_BAGIAN TEKS:_
2. Analisis data setelah pengumpulan data

Pada tahap ini peneliti lebih banyak terlibat dalam kegiatan penyajian dan penampilan dari data yang dikumpulkan dan dianalisis sebelumnya. Penyajian ini dilakukan dalam bentuk uraian singkat. Sajian data tersebut berupa tindak guru dalam pembelajaran fisika berbasis kegiatan laboratorium baik itu dari tahap perencanaan, pengembangan, pelaksanaan, pengelolaan dan penilaian.

3.7 Pengujian Keabsahan Data

Tujuan dari kegiatan ini adalah untuk meyakinkan bahwa apa yang diamati oleh peneliti telah sesuai dengan apa yang terjadi sebenarnya. Agar data benar-benar akurat, sahih, representatif dan layak untuk dianalisis dalam penelitian ini digunakan 4 kriteria untuk pemeriksaan keabsahan yaitu:

1. Derajat kepercayaan (credibility). Menurut Moleong (2002) Penerapan kriterium kredibelitas pada dasarnya menggantikan konsep validitas internal dari penelitian kuantitatif. Kriterium ini berfungsi untuk melaksanakan inkuiri sedemikian rupa sehingga tingkat kepercayaan penemuan dapat dicapai kedua dan menunjukkan hasil-hasil penemuan dengan jalan pembuktian oleh peneliti. Uji kredibilitas data dapat dilakukan dengan cara sebagai berikut.a. Keikutsertaan peneliti. Hal ini sangat menentukan dalam pengumpulan data. Keikutsertaan itu tidak hanya dilakukan dalam waktu yang singkat, tetapi memerlukan perpanjangan keikutsertaan pada latar penelitian.

b. Perpanjangan pengamatan. Hal ini dilakukan untuk mengecek kembali data yang diperoleh benar atau tidak. Bila data yang diperoleh selama melakukan penelitian setelah dicek kembali pada sumber data asli atau sumber lain ternyata berbeda maka peneliti melakukan pengamatan lagi yang lebih luas dan mendalam sehingga diperoleh data yang pasti kebenarannya.

c. Triangulasi. Triangulasi digunakan untuk menguji kredibilitas data dengan cara mengecek data dari berbagai sumber dengan berbagai cara dan berbagai waktu.

d. Diskusi dengan teman sejawat. Berkomunikasi dengan sesama peneliti yang lebih dahulu terjun dalam penelitian kualitatif sehingga terjadinya pertukaran informasi mengenai cara-cara menguji keabsahan data yang diperoleh, membicarakan bahkan mengkritik segenap proses dan hasil penelitian sehingga peneliti bisa memperoleh masukan atas kelamahan yang mungkin terjadi dari penelitian yang dilakukan.

_TUGAS YANG DIMINTA:_
#1 Sebutkan semua cara uji kredibilitas data yang tercantum dalam bagian teks tentang pengujian keabsahan data di atas.
#2 Lanjutkan bagian teks tentang pengujian keabsahan data di atas, mulai setelah kalimat terakhirnya.

_BAHAN YANG DISEDIAKAN:_
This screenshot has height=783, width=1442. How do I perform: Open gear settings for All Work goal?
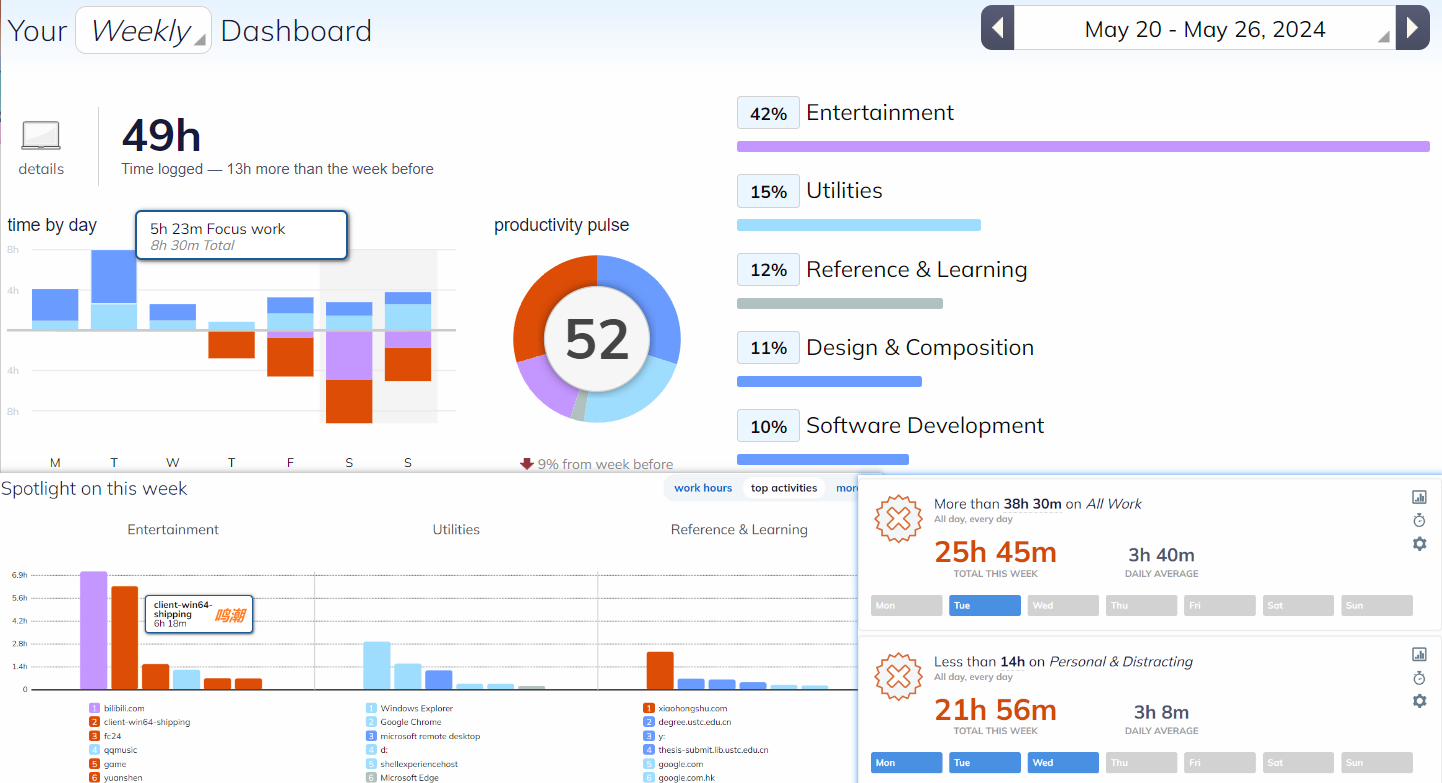click(x=1419, y=543)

_JAWABAN PER TUGAS:_
#1 Keikutsertaan peneliti, perpanjangan pengamatan, triangulasi, dan diskusi dengan teman sejawat.

#2
e. Analisa kasus negatif. Analisa ini dilakukan dengan jalan menguji ada tidaknya kasus atau keadaan yang menyanggah kebenaran hipotesis atau temuan penelitian. Apabila peneliti masih mendapatkan data-data yang bertentangan dengan data yang ditemukan atau terdapat kasus dan bukti sanggahan, maka hasil penelitian tersebut perlu dianalis kembali dan mungkin akan merubah temuan. Bila tidak ada lagi data yang berbeda atau bertentangan dengan temuan, berarti data yang ditemukan sudah valid atau benar.

2. Keteralihan (transferability). Kriteria ini tercapai apabila pembaca laporan penelitian memperoleh gambaran jelas terkait konteks penelitian yang diberlakukan. Keteralihan sebagai proses empiris bergantung pada kesamaan antara konteks pengirim dan penerima, yakni pesan yang disampaikan informan harus sesuai dengan apa yang diterima peneliti. Temuan-temuan yang diperoleh di lapangan dideskripsikan secara rinci dan sistematis ke dalam format yang telah disediakan karena peneliti bertanggung jawab menyediakan data deskriptif untuk informasi yang diperoleh. Hal ini dilakukan oleh peneliti dengan maksud untuk memperoleh gambaran yang jelas tentang temuan-temuan dalam penelitian ini sehingga peneliti, pembimbing dan pembaca lainnya tidak meragukan.

3. Kebergantungan (dependabelity). Kriteria ini berkaitan dengan pengecekan atau penilaian akan kebenaran peneliti dalam mengkonseptualisasikan apa yang diteliti. Menurut Suriati (2009), yang dimaksud dependiebelity adalah pemeriksaan kualitas proses penelitian. Cara ini dilakukan oleh peneliti dengan maksud untuk mengetahui sejauh mana kualitas proses penelitian yang dikerjakan oleh peneliti mulai dari konseptualisasi penelitian, penyaringan data penelitian, interpretasi temuan-temuan penelitian hingga pada pelaporan hasil penelitian. Semakin konsisten seorang peneliti dalam keseluruhan proses penelitiannya, maka semakin memenuhi standar dependabelitas. Cara yang dapat digunakan adalah dengan jalan melakukan review terhadap segenap aktivitas penelitian. Jika penelitian tidak mempunyai dan tidak dapat menunjukkan jejak aktivitas lapangannya maka dependabelitasnya patut diragukan (Faisal, 1990).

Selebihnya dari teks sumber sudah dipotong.